Todas as cervejas conterão mensagens de consumo responsável para que o público possa degustar a bebida somente em casa. Até por isso, elas serão entregues em temperatura ambiente e lacradas.

A cervejaria pretende doar a verba arrecadada durante a iniciativa – com a venda de outros produtos – para as ONGs de adoção de cães parceiras da marca: Amigos de São Francisco e Natureza em Forma.

“Queremos celebrar o IPA Day com as pessoas que já conhecem e amam a nossa cerveja, mas também convidar outras pessoas que ainda não tiveram a oportunidade de experimentar a nossa IPA. A ação do drive-thru propõe isso de forma segura, seguindo todas as medidas de saúde para que todos possam comemorar esta data conosco, mas em casa”, explica Natália Menezes, gerente de marketing de Lagunitas no Brasil.

A Lagunitas promete que o drive-thru terá um clima californiano para a celebração, animada com pocket shows de bandas independentes.
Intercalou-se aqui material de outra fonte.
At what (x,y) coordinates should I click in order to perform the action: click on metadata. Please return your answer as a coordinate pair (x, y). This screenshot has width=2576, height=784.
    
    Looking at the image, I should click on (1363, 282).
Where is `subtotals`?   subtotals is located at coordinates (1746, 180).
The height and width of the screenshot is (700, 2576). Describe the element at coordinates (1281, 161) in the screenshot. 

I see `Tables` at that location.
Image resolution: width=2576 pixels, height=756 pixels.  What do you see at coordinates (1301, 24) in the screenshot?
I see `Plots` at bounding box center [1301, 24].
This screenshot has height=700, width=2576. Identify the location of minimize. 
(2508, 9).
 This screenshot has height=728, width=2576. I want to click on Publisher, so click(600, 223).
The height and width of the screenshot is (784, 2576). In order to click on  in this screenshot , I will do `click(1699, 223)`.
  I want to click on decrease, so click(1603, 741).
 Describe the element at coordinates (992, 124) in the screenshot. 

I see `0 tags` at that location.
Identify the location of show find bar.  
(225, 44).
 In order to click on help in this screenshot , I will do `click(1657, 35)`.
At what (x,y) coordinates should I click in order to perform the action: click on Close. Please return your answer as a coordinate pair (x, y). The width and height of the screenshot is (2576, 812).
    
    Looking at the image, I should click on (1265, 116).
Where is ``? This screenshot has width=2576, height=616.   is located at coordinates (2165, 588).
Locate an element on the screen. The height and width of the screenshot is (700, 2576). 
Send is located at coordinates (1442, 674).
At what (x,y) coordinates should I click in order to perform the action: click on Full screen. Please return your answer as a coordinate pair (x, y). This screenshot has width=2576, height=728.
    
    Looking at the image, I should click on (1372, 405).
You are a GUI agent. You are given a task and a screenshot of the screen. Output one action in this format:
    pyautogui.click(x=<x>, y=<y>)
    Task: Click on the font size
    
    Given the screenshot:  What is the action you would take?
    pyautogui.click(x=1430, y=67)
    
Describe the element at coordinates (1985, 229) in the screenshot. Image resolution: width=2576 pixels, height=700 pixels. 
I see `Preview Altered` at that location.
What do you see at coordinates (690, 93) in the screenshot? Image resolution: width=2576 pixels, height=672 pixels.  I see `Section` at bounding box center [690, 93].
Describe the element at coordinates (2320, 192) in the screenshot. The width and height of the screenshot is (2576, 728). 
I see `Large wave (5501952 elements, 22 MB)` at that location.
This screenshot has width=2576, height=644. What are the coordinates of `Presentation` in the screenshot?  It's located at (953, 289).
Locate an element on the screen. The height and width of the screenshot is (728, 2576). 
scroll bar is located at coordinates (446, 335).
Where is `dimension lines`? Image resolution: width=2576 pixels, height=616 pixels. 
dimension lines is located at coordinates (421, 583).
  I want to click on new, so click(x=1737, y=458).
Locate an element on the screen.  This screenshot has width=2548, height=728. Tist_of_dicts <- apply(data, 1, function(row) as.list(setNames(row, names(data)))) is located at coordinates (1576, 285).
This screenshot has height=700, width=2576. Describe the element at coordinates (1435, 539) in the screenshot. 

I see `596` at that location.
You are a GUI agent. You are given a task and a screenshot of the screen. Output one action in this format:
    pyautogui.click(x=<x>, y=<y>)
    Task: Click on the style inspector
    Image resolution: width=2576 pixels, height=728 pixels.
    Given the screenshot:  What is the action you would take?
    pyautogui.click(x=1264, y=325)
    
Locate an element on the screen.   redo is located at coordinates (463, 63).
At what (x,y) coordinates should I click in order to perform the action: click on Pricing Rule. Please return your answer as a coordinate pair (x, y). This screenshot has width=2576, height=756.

E o consumidor ainda poderá adquirir camisetas e copos estilizados da cervejaria.

Criada em Petaluma, na Califórnia, a Lagunitas garante ter a IPA mais vendida no mundo, tendo chegado ao Brasil no segundo semestre de 2019. A cervejaria foi adquirida pelo Grupo Heineken, em processo iniciado em 2015 e concluído em 2017.